» **Problem requirements**: Convert the records below into a JSON array of strings, one string per line, omitting blank lines.

» **Extracted records**:
>>
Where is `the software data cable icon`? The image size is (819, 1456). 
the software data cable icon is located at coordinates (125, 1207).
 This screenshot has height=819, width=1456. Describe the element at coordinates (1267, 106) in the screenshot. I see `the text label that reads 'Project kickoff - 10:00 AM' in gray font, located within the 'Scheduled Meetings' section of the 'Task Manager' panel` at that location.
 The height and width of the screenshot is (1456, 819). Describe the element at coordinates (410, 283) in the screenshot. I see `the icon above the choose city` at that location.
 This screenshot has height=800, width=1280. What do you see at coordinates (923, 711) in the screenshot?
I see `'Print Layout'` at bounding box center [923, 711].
<<
» **Result below**:
[
  "Where is `the software data cable icon`? The image size is (819, 1456). ",
  "the software data cable icon is located at coordinates (125, 1207).",
  " This screenshot has height=819, width=1456. Describe the element at coordinates (1267, 106) in the screenshot. I see `the text label that reads 'Project kickoff - 10:00 AM' in gray font, located within the 'Scheduled Meetings' section of the 'Task Manager' panel` at that location.",
  " The height and width of the screenshot is (1456, 819). Describe the element at coordinates (410, 283) in the screenshot. I see `the icon above the choose city` at that location.",
  " This screenshot has height=800, width=1280. What do you see at coordinates (923, 711) in the screenshot?",
  "I see `'Print Layout'` at bounding box center [923, 711]."
]